━━ DATA LISTING ━━

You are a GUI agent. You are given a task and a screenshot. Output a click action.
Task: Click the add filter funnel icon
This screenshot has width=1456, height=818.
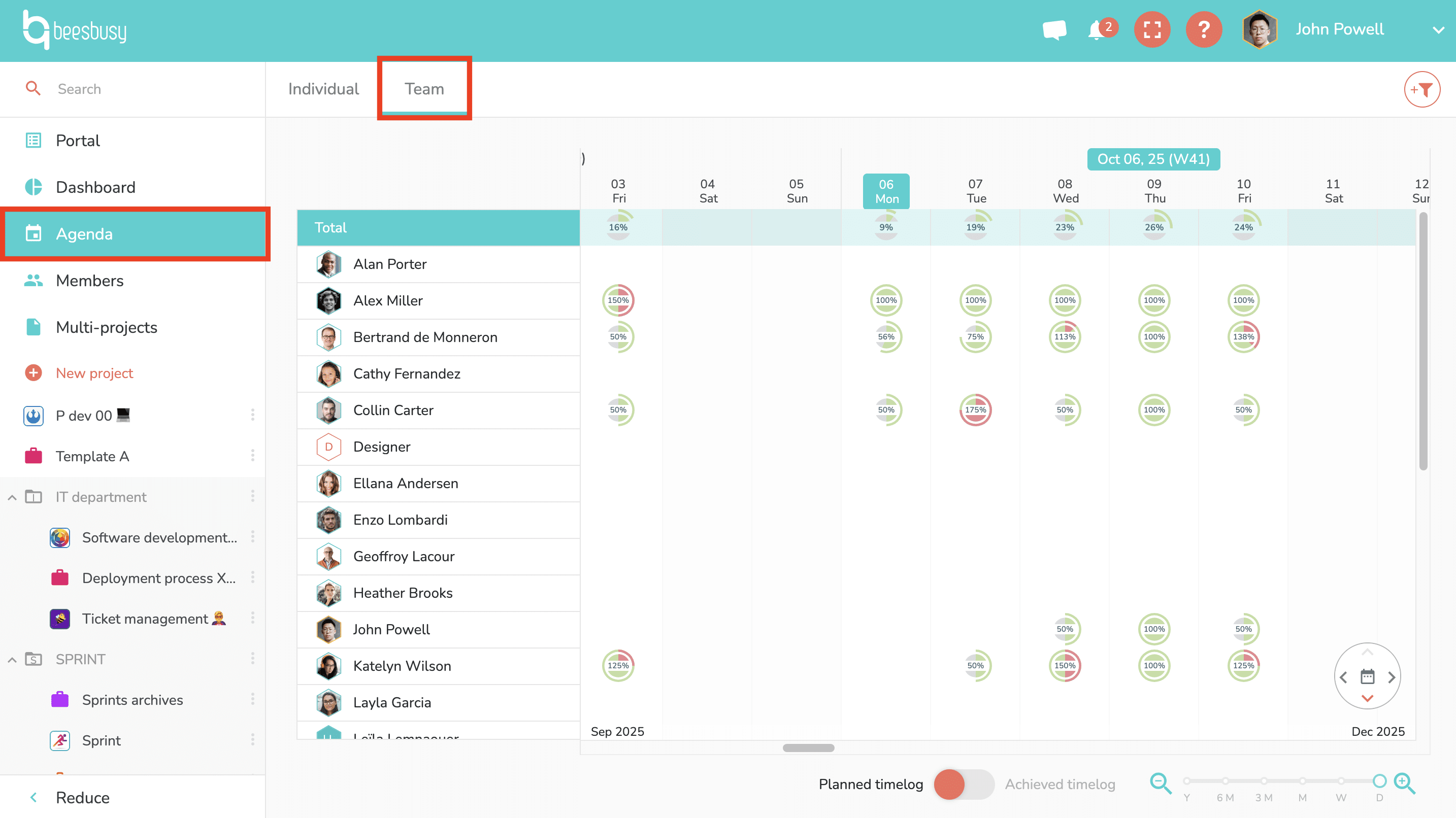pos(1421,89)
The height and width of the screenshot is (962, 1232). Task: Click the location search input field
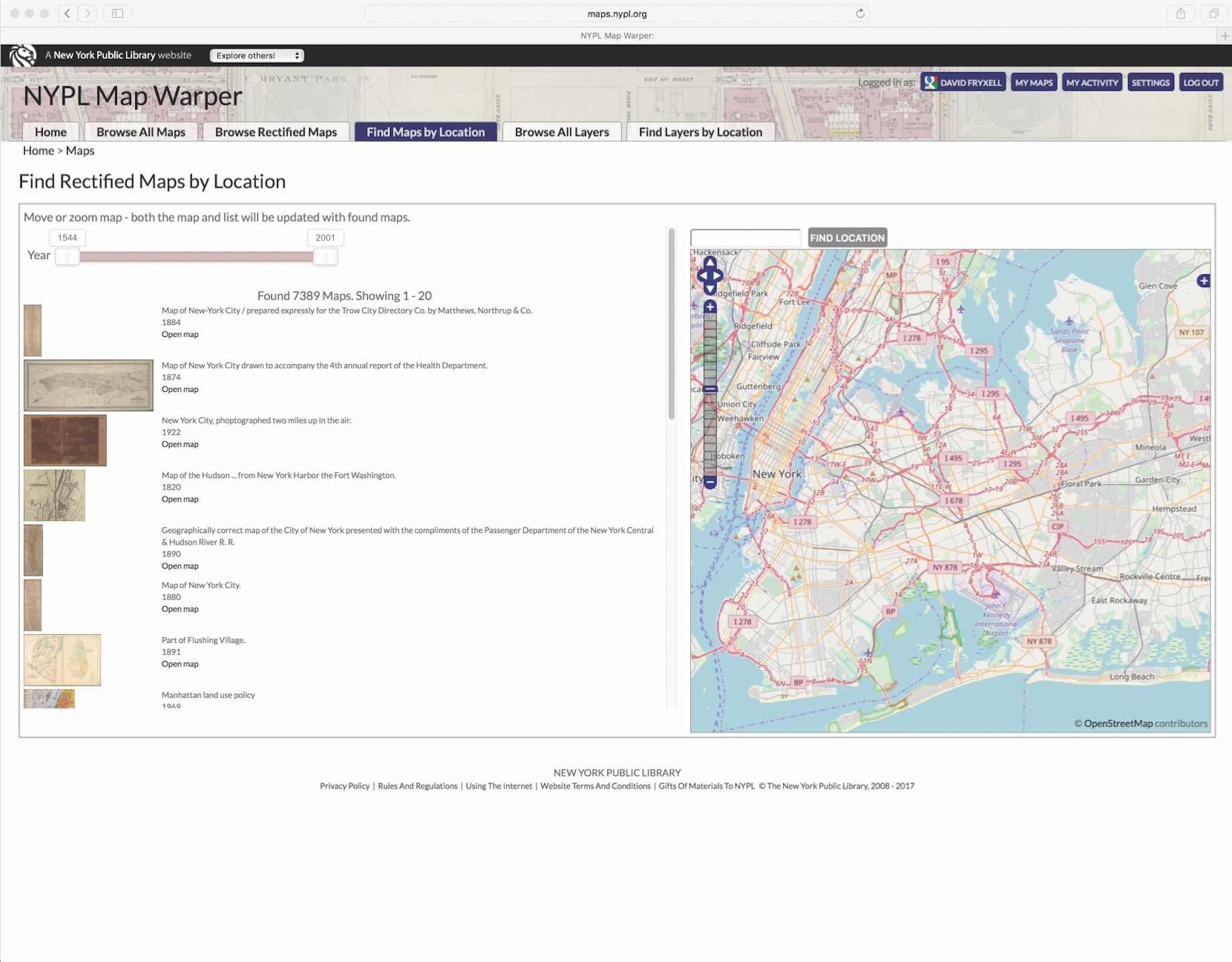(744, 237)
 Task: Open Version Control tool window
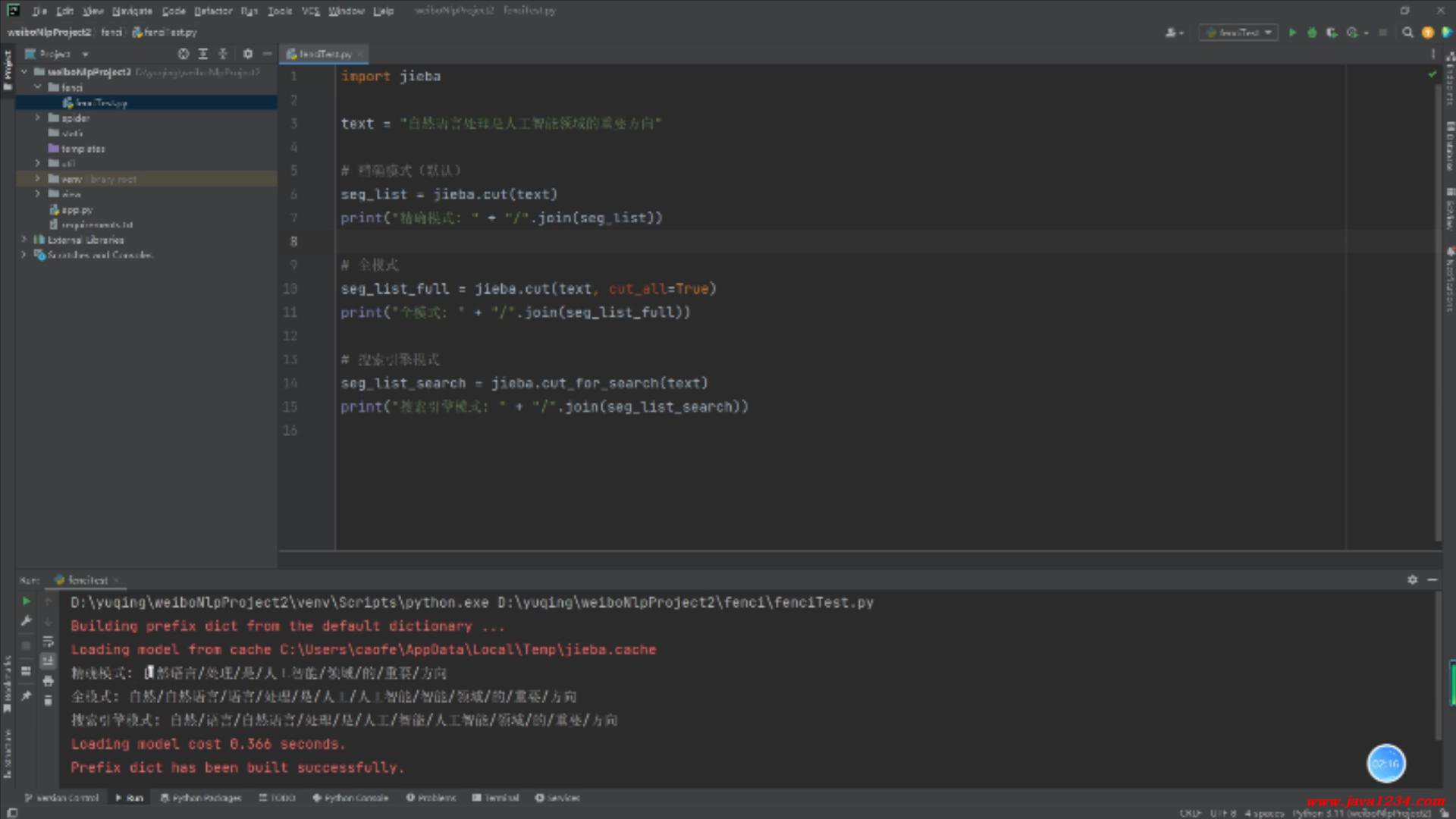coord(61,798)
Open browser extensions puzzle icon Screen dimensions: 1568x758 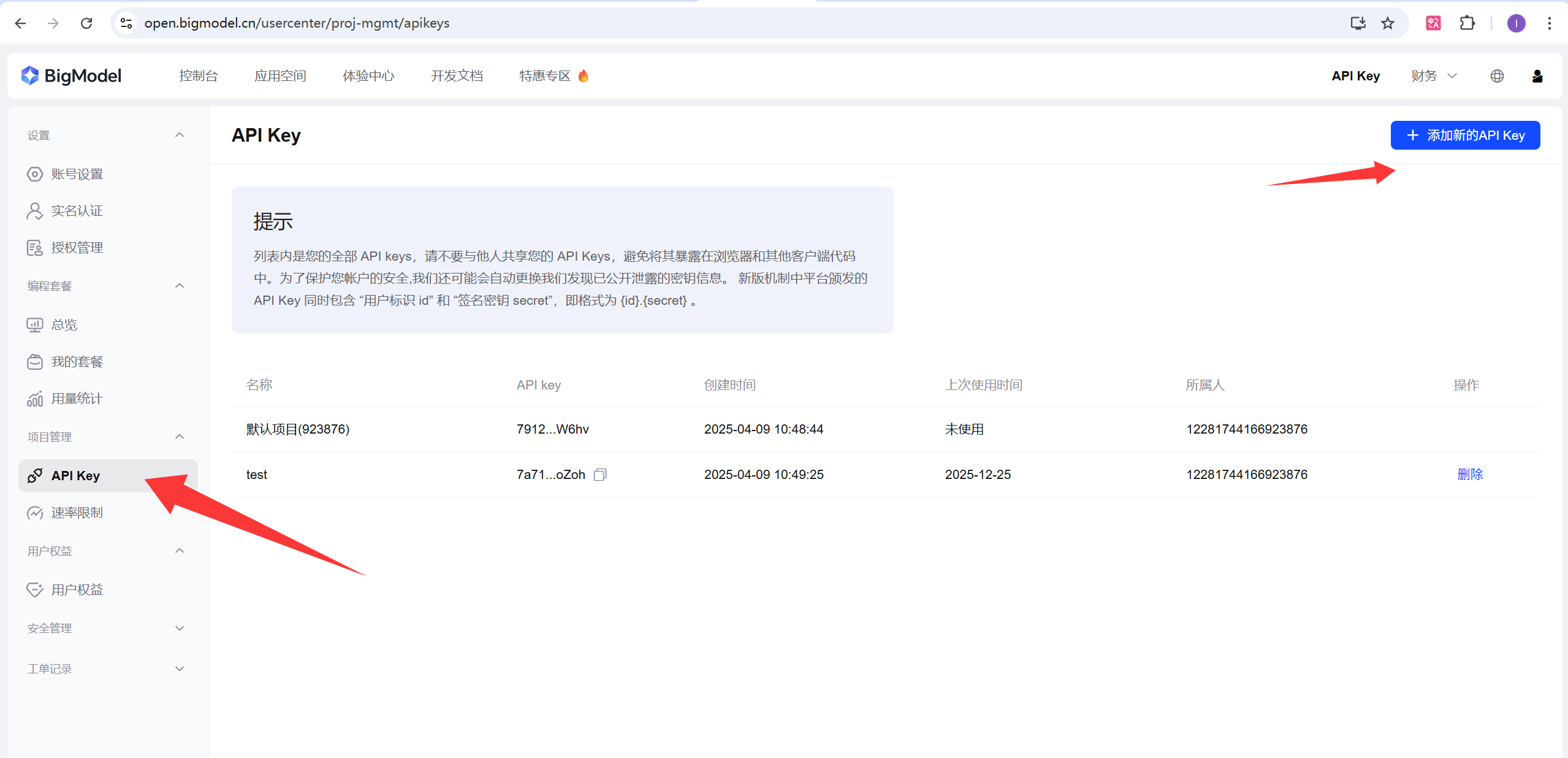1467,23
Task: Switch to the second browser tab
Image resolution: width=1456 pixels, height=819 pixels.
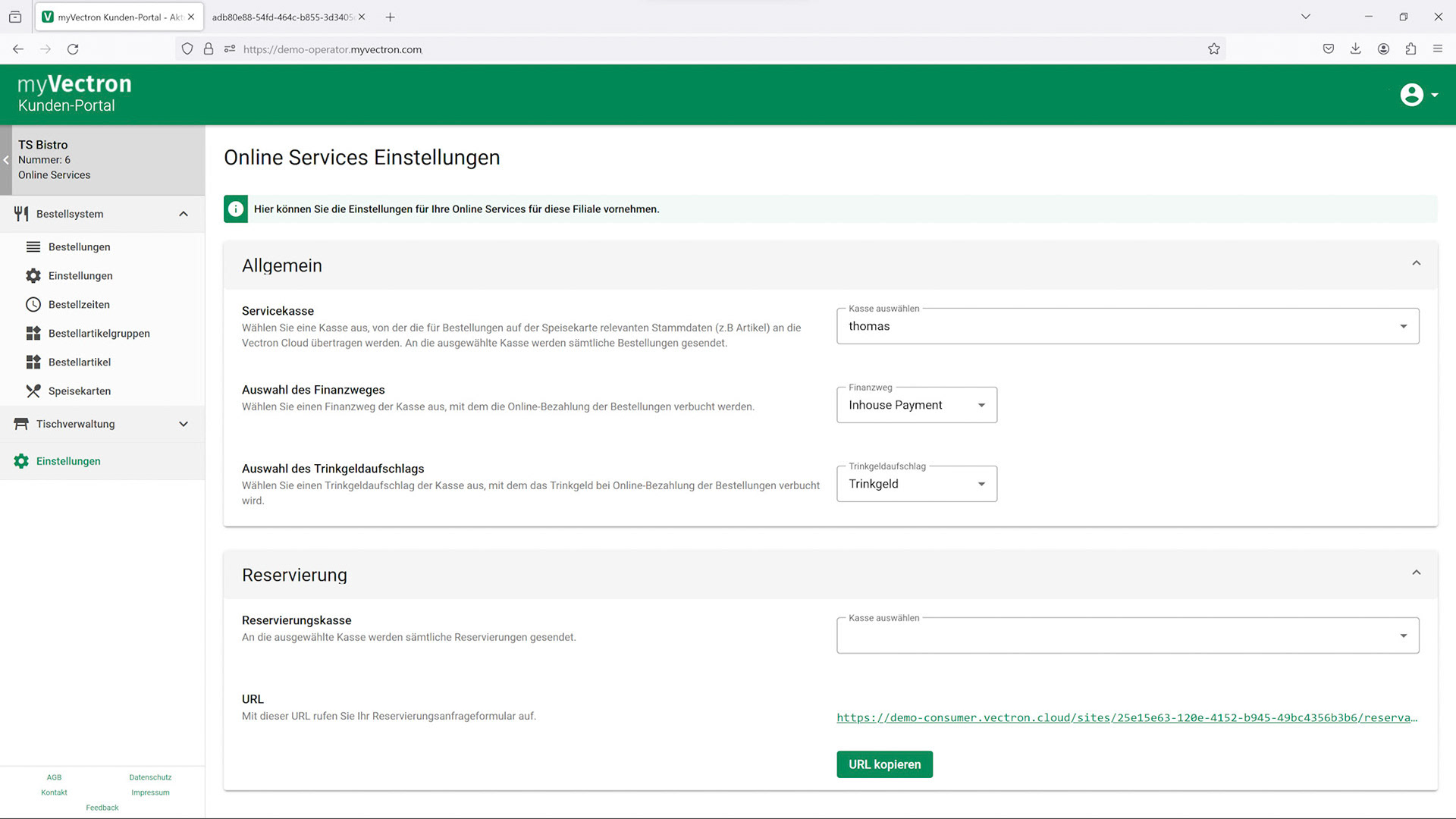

━━━

YOUR GOAL ▸ Once the line containing "Task: Switch to the second browser tab" is found, copy it and each line after it through the end of the entries above exactly; nothing else, and no pictures.

RESPONSE BOX ▸
Task: Switch to the second browser tab
Image resolution: width=1456 pixels, height=819 pixels.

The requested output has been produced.